Por ese motivo, el personal municipal se encuentra trabajando tanto en el tráiler de la vecinal de El Faro, como en las oficinas de la Subsecretaría de Tierras ubicadas en Km 4, para que los ocupantes de dicho sector concurran a culminar su empadronamiento.
En este contexto, el secretario de Ordenamiento Territorial, Carlos Jurich, detalló que “la tarea se extenderá por dos semanas más”, aclarando que “aquellos que se opongan a la regularización, que no sean relevados y resistan la acción de la gestión municipal, serán pasibles de la aplicación de la sanción prevista en la Ordenanza General de Tierras Fiscales. Quienes conocen nuestra forma de trabajo saben positivamente que vamos a aplicar la normativa con mucho rigor”.

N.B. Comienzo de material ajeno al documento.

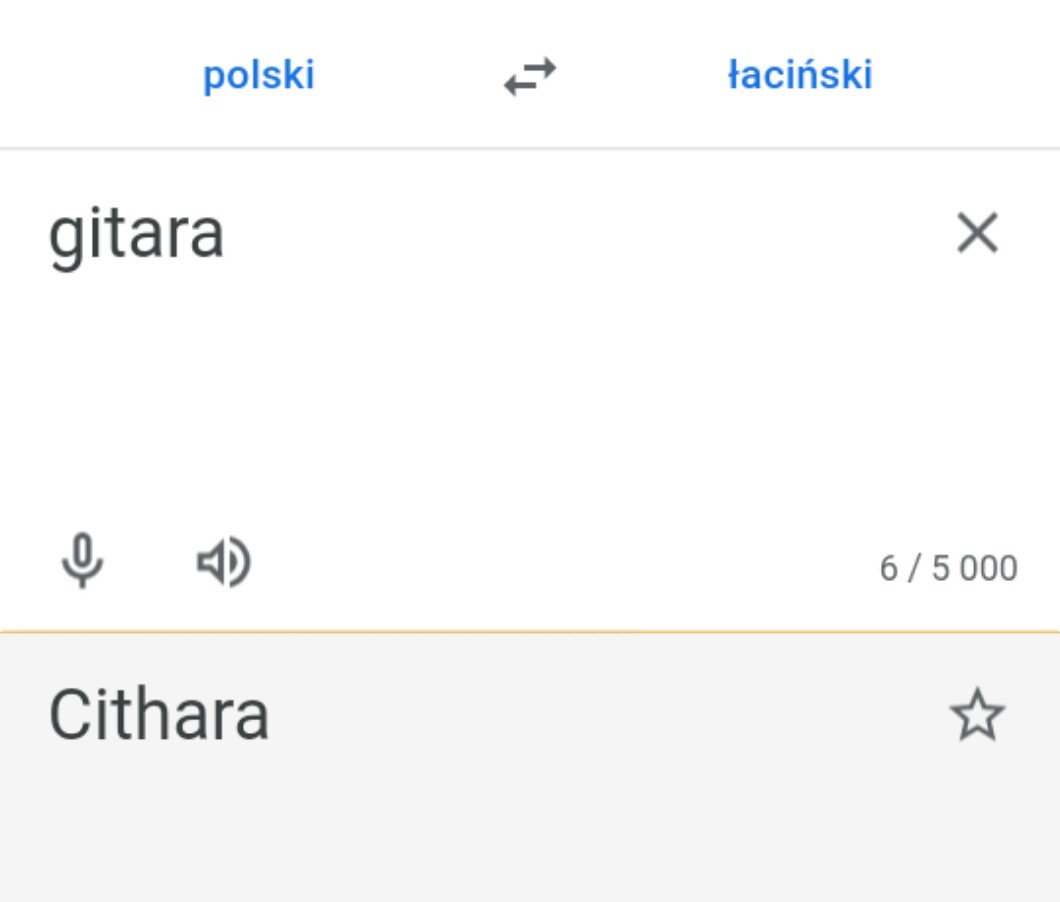The height and width of the screenshot is (902, 1060).
Task: Swap the source and target languages
Action: 530,76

El funcionario acotó que “estamos sorprendidos porque en la tierra fiscal son muy pocas personas las que viven en el lugar; son personas conocidas y de bien. Solo tres familias tienen emprendimientos productivos de autosubsistencia. Hay un gran abuso de espacios innecesarios, cercados sin ningún criterio, y mucha gente con la intención de violar las normas, fraccionar o vender la tierra de la comunidad -que no les pertenece- por medio de boletos de compraventa truchos”, cuestionó el secretario municipal.

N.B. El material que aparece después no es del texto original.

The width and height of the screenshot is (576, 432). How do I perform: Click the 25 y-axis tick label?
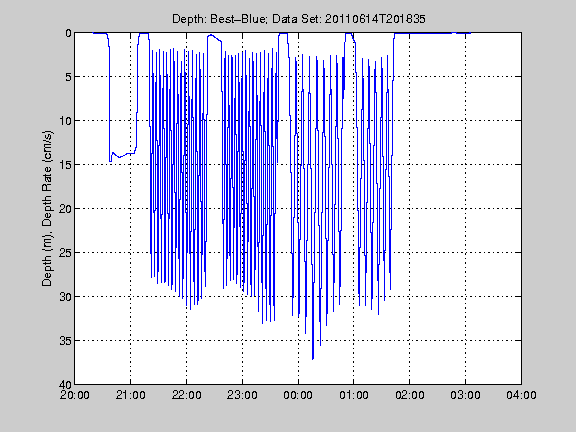click(65, 253)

Finalmente, Jurich sentenció que “esperamos que el propietario privado de las tierras lindantes a la Ruta Provincial 1 haga su parte y ordene debidamente el espacio. Nos preocupa mucho la instalación peligrosa de casas contiguas a la Ruta 1, que deberá ser subsanado por Vialidad Provincial”.
El operativo que consistió en el retiro de las construcciones armadas, donde equipos de inspectores de la unidad de Tierras, trabajadores sociales y maestros mayores de obras constataron la ubicación y características de cada elemento plantado en el lugar.
“Regularizar ocupaciones es fundamental para continuar con el ordenamiento de la ciudad”, insistió Jurich, dado que la Ordenanza General de Tierras Fiscales prevé sanciones que implican la demolición total de lo construido, el pago de una multa de hasta 500.000 módulos y la inhabilitación para ser adjudicatario de tierra pública por 20 años.